- [What you should do]
Give back, word for word, the rows starting with the line that contains "At what coordinates" and going on through the end of the rows, both ends included. Leave the pictures out of your answer.

** START OF Supplied data **

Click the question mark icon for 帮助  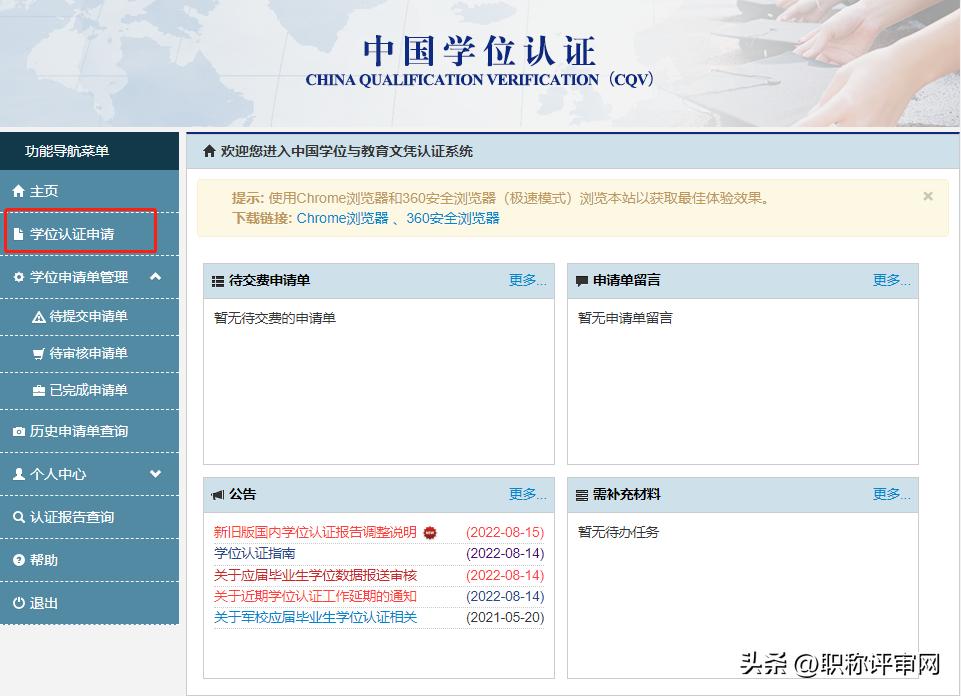tap(18, 560)
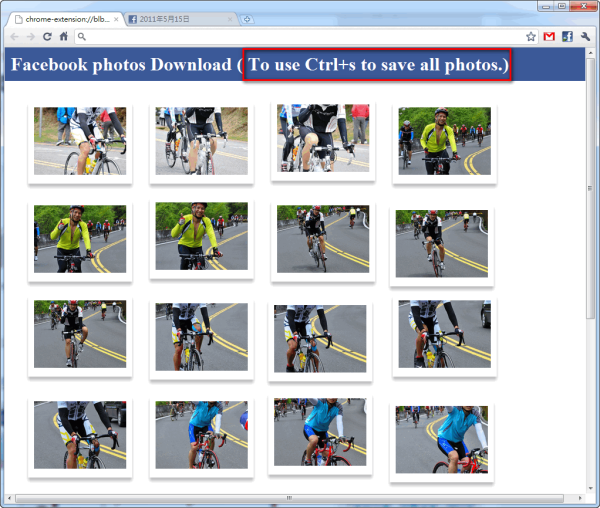
Task: Click the vertical scrollbar thumb
Action: pos(590,187)
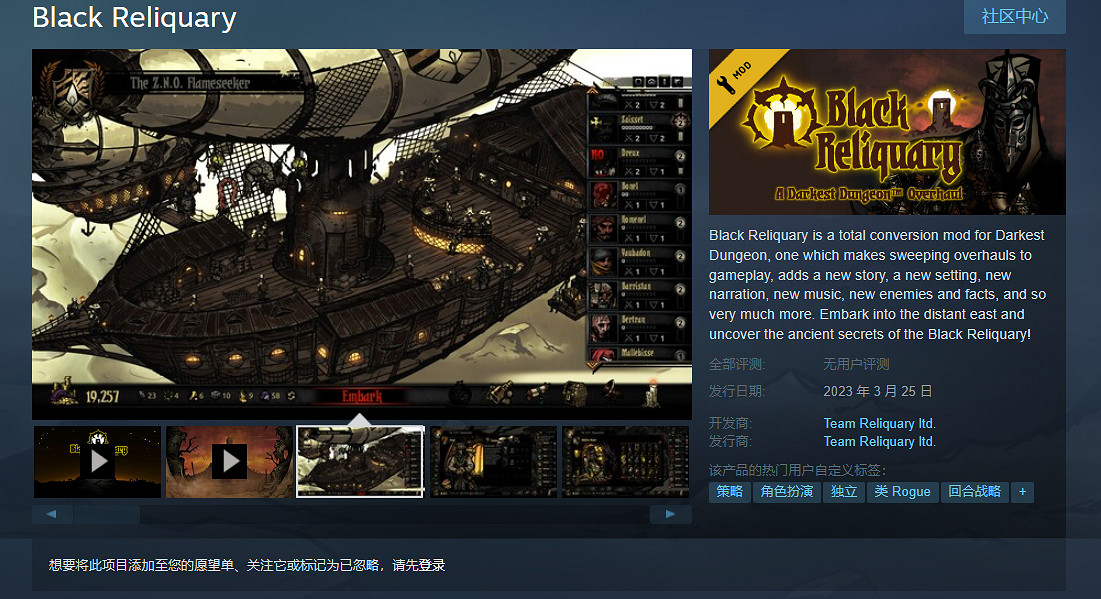Select the 角色扮演 tag
Screen dimensions: 1101x599
(786, 492)

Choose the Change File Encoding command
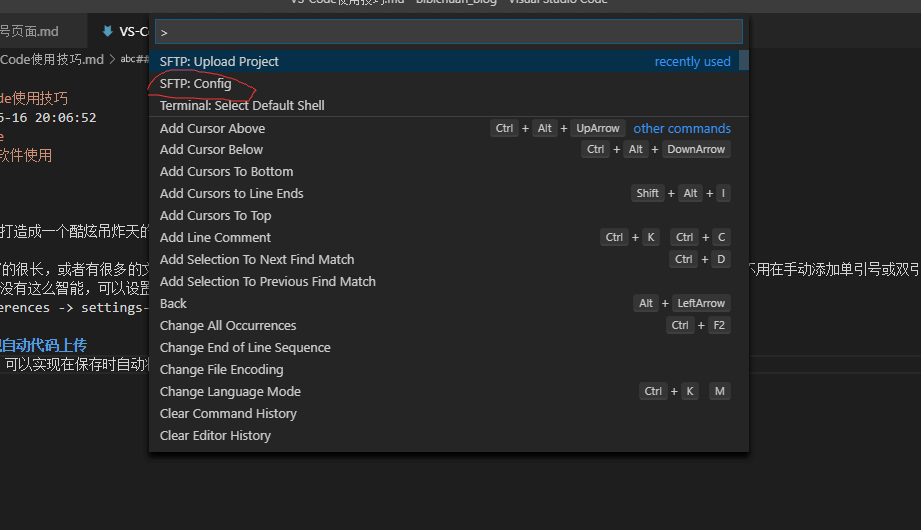pos(221,370)
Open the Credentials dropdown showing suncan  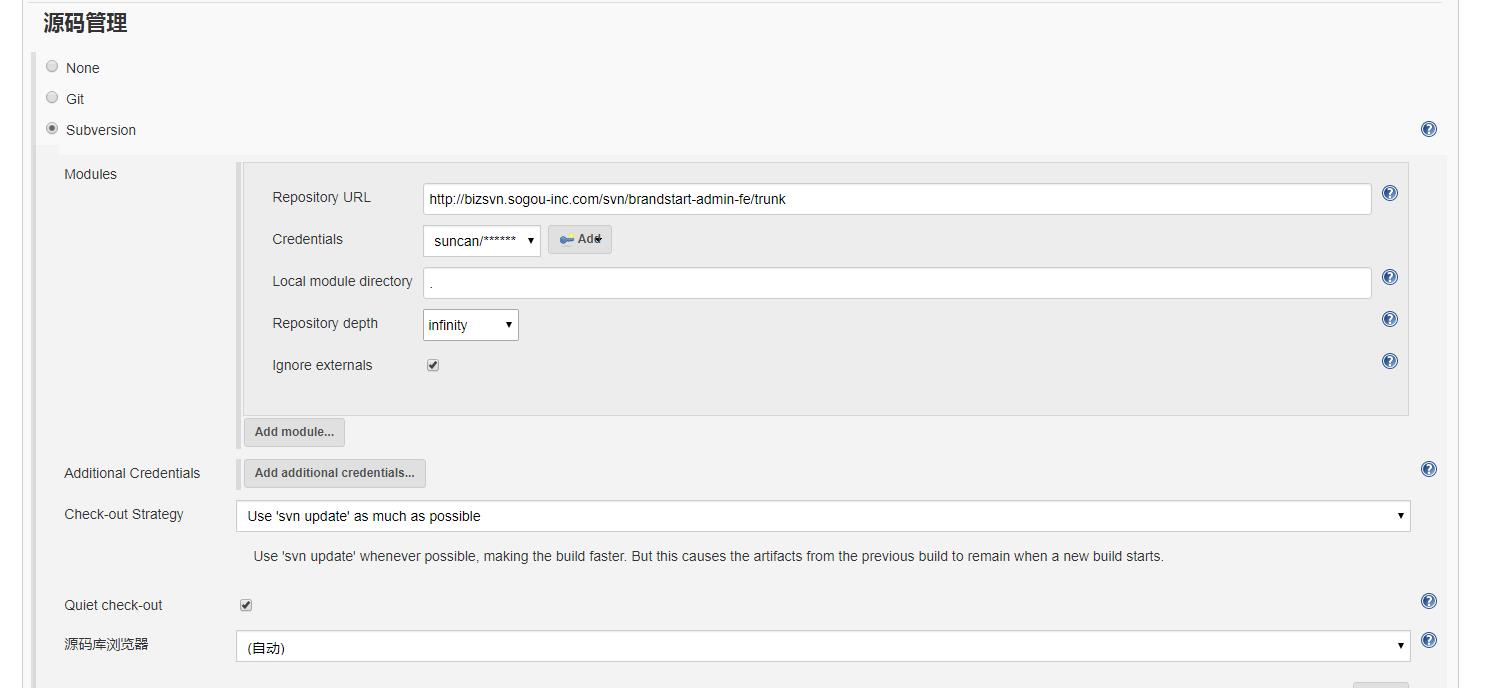[482, 240]
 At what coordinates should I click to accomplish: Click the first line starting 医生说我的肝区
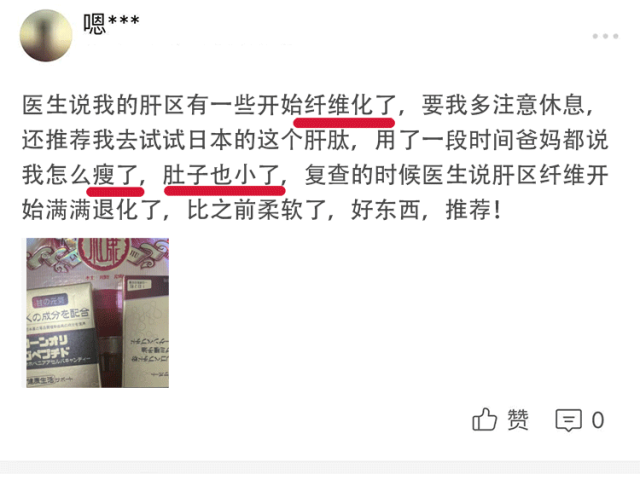tap(308, 105)
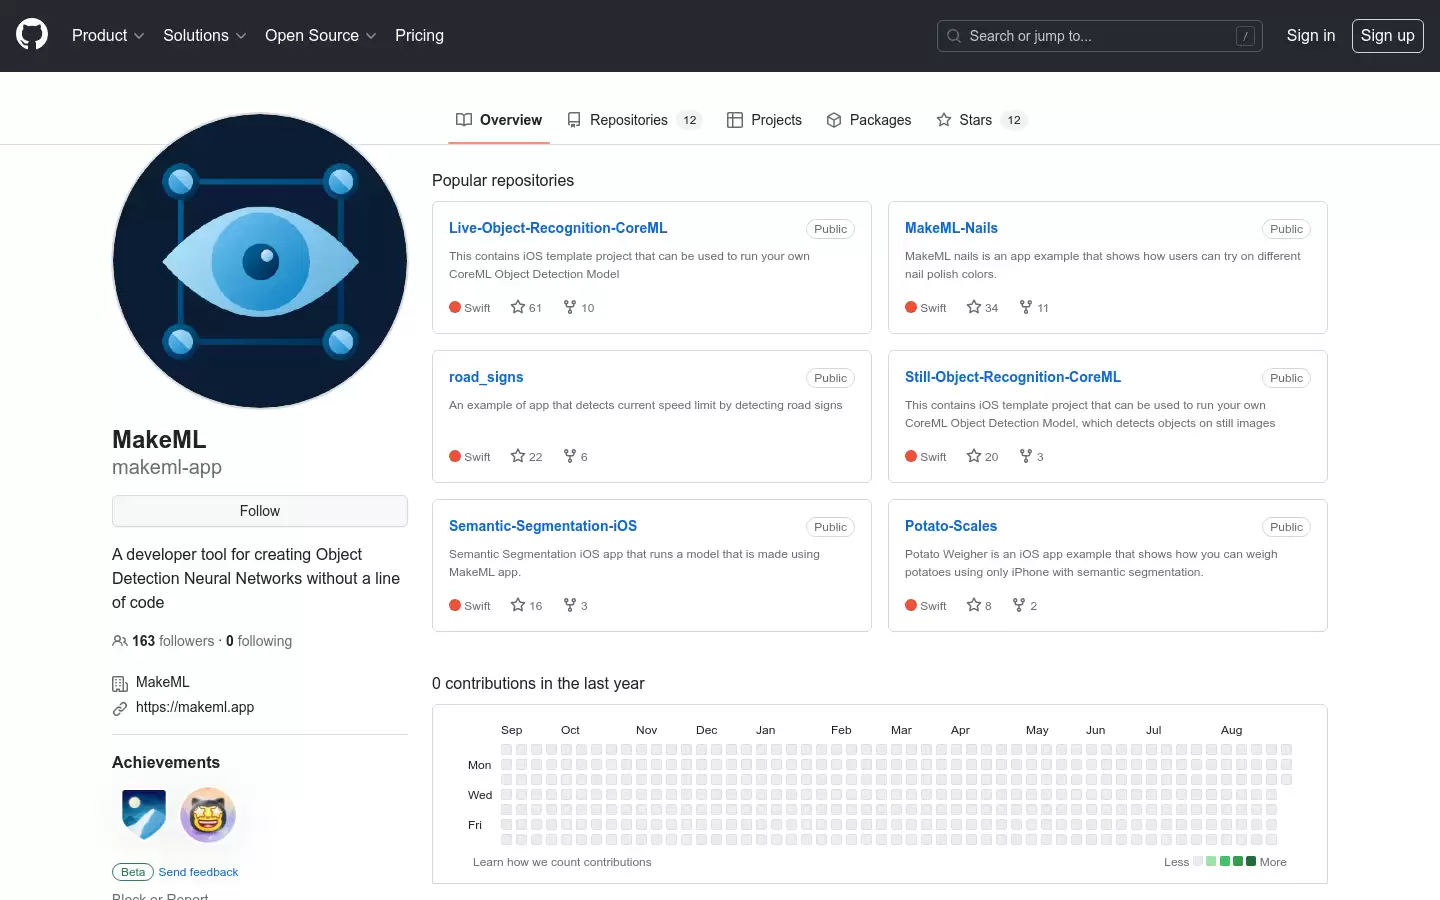Open the Starstruck achievement badge

coord(208,814)
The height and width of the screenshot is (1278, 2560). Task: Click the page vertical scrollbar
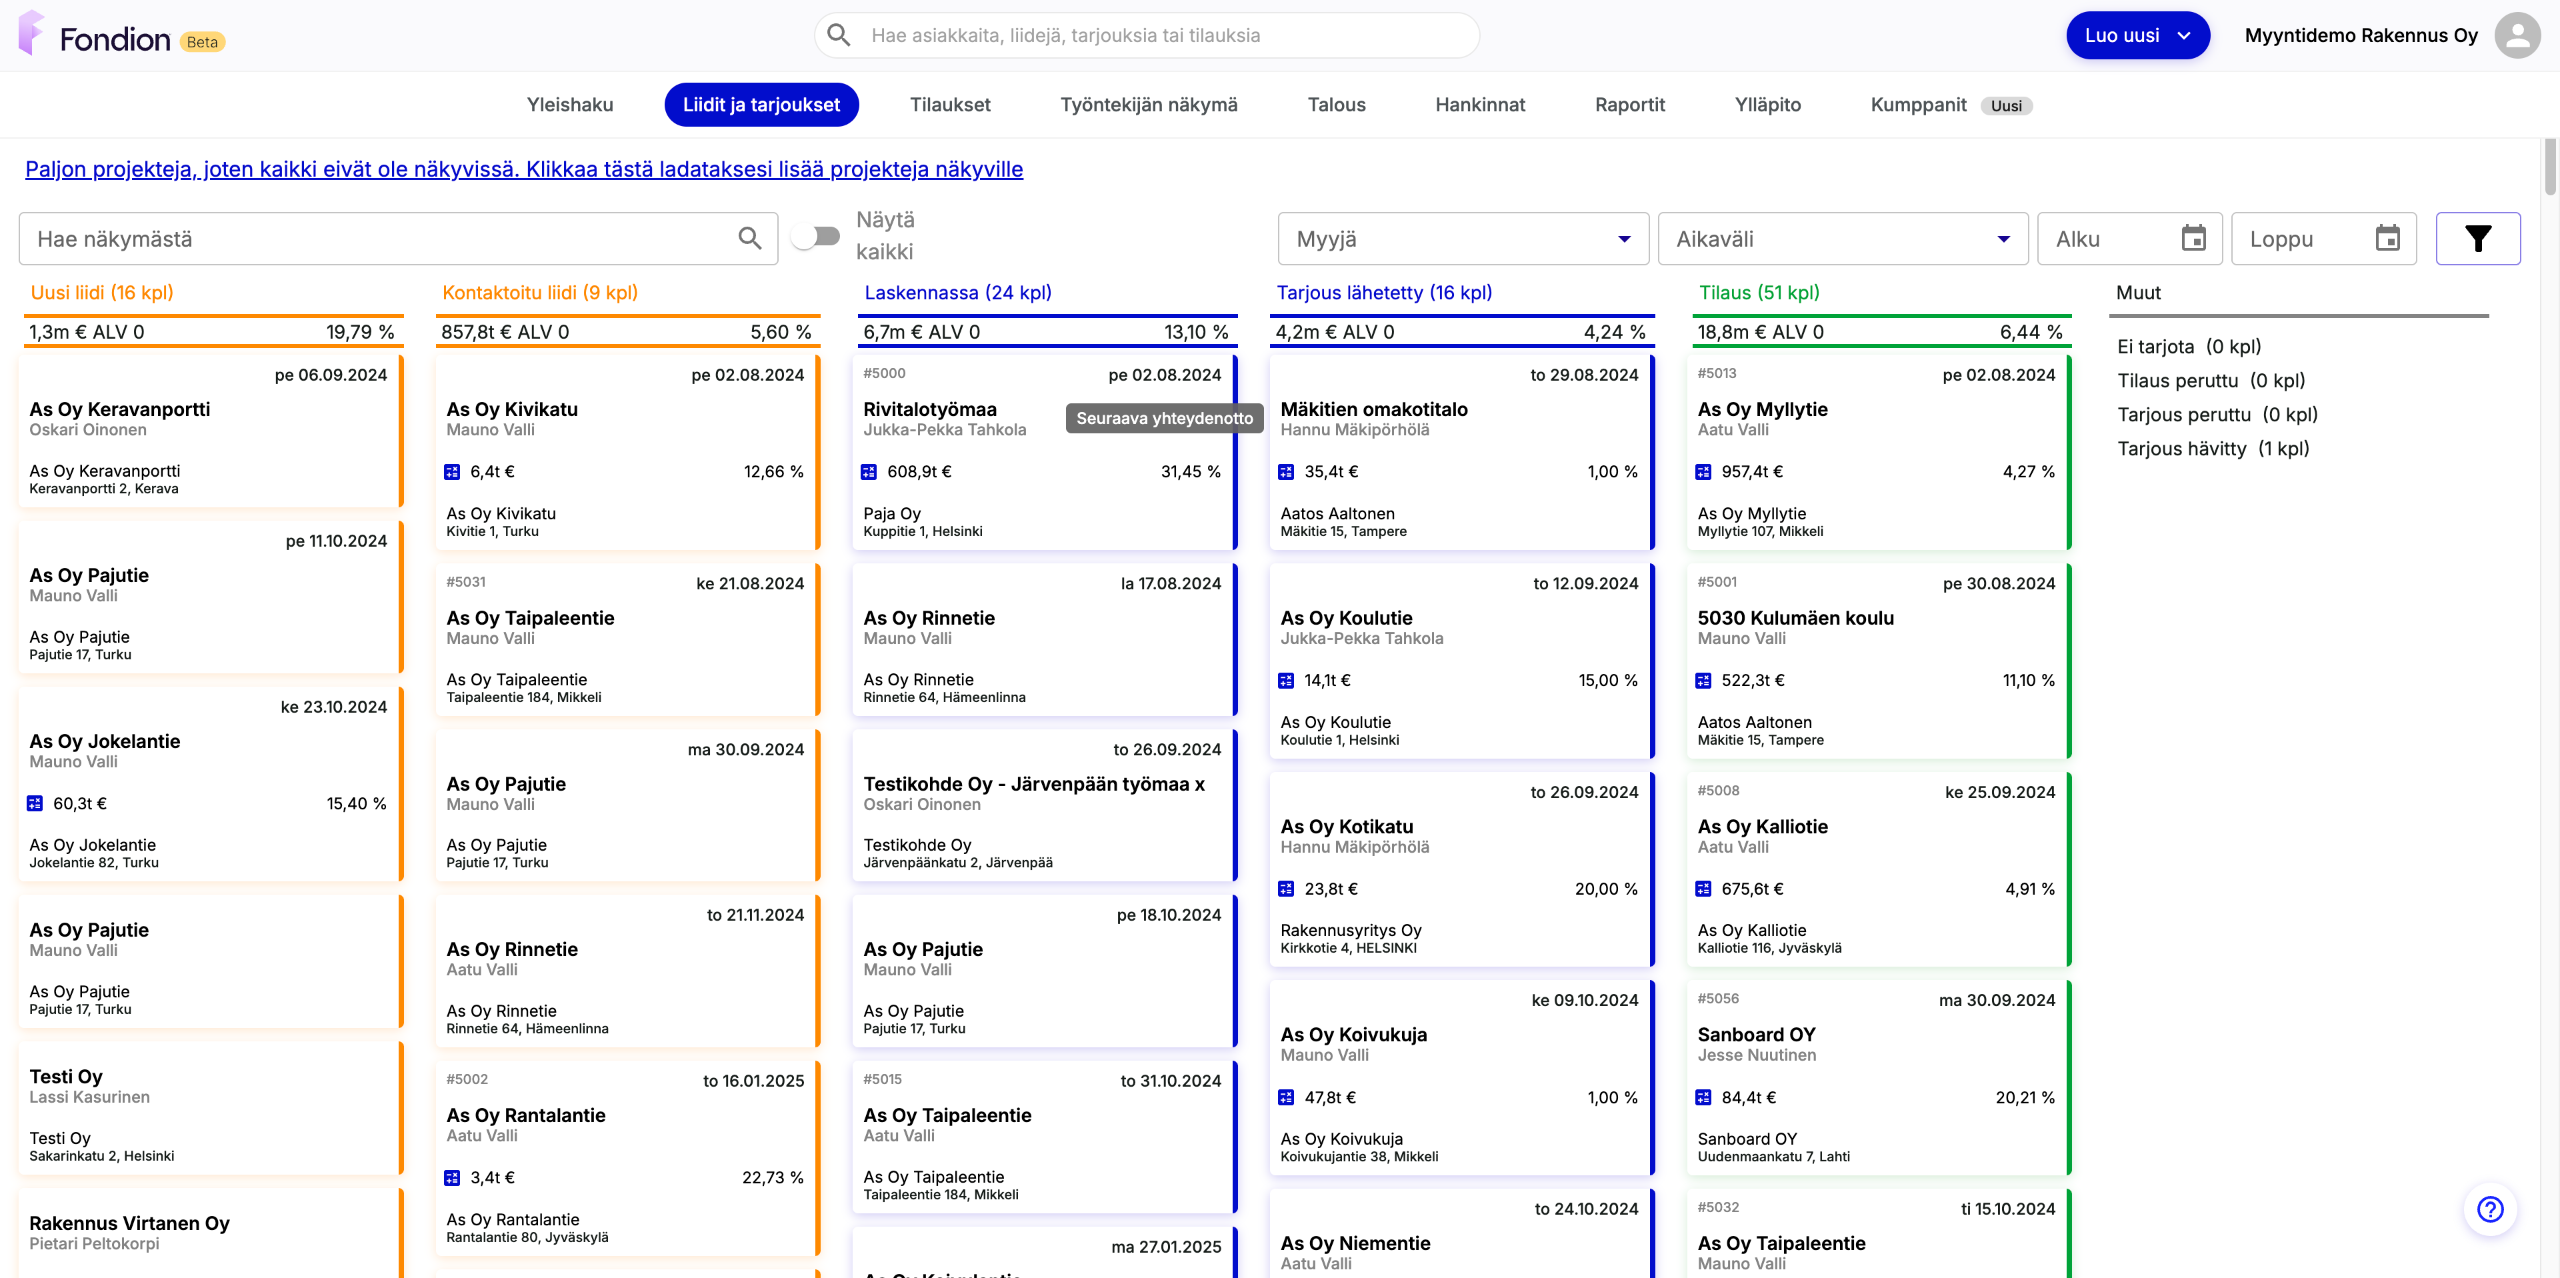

** END OF Supplied data **

- [Answer for the task]
 At what coordinates should I click to accomplish: Click the first line starting 医生说我的肝区
tap(308, 105)
Open the Starstruck achievement badge

coord(208,814)
The height and width of the screenshot is (1278, 2560). Task: Click the page vertical scrollbar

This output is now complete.